A pilot and two park rangers have survived a helicopter crash while culling feral animals from the air in the Northern Territory's Kakadu National Park.
Two Kakadu rangers and their pilot have been "very lucky" to survive a helicopter crash while culling feral animals in the Northern Territory.
The surgeon who treated the men said it was a miracle they survived the crash when the chopper "dropped like a stone from 80 metres" in Kakadu National Park on Tuesday.
"I think this is a horrible accident and given the severity of it, it is a miracle the three men are alive," Darwin Hospital trauma surgeon Angelika Na told reporters.
Two of the men were trapped for four hours, while the third freed himself from the wreckage, radioed for help and set off an emergency beacon.
An Air Force helicopter found the crash location in Kakadu's south and directed a CareFlight rescue helicopter to the scene.
The men were winched out and flown to Royal Darwin Hospital with serious injuries. The pilot, who suffered the worst injuries, was then taken to Melbourne for further specialist treatment.
Rangers Fred Hunter, 47, and Ian Conroy, 49, suffered chest and spinal injuries.

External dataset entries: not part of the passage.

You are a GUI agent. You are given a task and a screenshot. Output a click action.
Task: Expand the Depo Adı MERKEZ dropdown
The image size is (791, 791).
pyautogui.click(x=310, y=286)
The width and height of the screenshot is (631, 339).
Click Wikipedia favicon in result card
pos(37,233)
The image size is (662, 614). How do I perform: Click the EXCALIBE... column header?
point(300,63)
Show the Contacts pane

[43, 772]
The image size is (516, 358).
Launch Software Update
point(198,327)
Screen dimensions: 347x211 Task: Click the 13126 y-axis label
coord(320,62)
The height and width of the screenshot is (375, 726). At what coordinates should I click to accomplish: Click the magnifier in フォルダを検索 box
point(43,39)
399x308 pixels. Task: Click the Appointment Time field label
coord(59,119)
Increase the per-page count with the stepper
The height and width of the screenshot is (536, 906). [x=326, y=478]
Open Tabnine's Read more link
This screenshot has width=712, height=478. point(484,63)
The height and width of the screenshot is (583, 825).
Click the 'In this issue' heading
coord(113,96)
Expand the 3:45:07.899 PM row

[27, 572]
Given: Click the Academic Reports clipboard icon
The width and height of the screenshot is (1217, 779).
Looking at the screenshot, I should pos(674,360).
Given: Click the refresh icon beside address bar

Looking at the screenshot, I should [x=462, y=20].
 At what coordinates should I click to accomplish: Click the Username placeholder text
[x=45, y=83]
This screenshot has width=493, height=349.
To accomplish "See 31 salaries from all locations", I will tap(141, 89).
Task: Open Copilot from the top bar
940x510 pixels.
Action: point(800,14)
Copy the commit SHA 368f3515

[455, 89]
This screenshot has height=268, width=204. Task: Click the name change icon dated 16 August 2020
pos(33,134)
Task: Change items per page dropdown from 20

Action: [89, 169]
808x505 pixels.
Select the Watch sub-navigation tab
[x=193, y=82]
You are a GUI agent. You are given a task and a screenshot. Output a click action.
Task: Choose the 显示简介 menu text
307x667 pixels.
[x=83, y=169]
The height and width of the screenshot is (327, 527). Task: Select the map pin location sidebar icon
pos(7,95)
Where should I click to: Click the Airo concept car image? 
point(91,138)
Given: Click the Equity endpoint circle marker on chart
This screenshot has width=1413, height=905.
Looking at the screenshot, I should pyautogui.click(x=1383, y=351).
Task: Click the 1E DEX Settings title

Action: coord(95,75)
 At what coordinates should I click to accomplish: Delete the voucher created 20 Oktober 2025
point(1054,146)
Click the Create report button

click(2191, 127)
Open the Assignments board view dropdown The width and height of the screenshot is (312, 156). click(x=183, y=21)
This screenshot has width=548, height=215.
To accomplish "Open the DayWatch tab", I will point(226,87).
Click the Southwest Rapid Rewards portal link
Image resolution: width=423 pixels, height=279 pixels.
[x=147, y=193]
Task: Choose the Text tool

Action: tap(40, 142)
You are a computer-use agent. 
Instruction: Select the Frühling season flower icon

Mr Hunter's brother-in-law Andy Ralph posted on Facebook: "Ian, Fred and Pilot Andy ... were VERY lucky to get out of this alive".
"Fred said the Chopper dropped like a stone from 80m and went straight in ... Pilot (Fred said very experienced and competent) couldn't do a thing.
"Looks like Fred has fractures in his back, a few gouges out of him, but can wriggle his toes so Docs hoping no long term damage."
The rangers were culling feral buffaloes and pigs from the air in the helicopter owned by Darwin company Jayrow.
Kakadu's operators Parks Australia grounded all helicopters in the park while it reviews what went wrong, while the Australian Transport Safety Bureau is also likely to investigate.
"It is not at all clear at this stage what caused the crash, details are very sketchy, we are still going through the processes but it looks like it went down very quickly," Parks Australia director James Findlay said.
CareFlight pilot Jamie Humphries landed his rescue helicopter on a nearby ridge, allowing a doctor and nurse Paul Campbell to winch themselves to the crash site.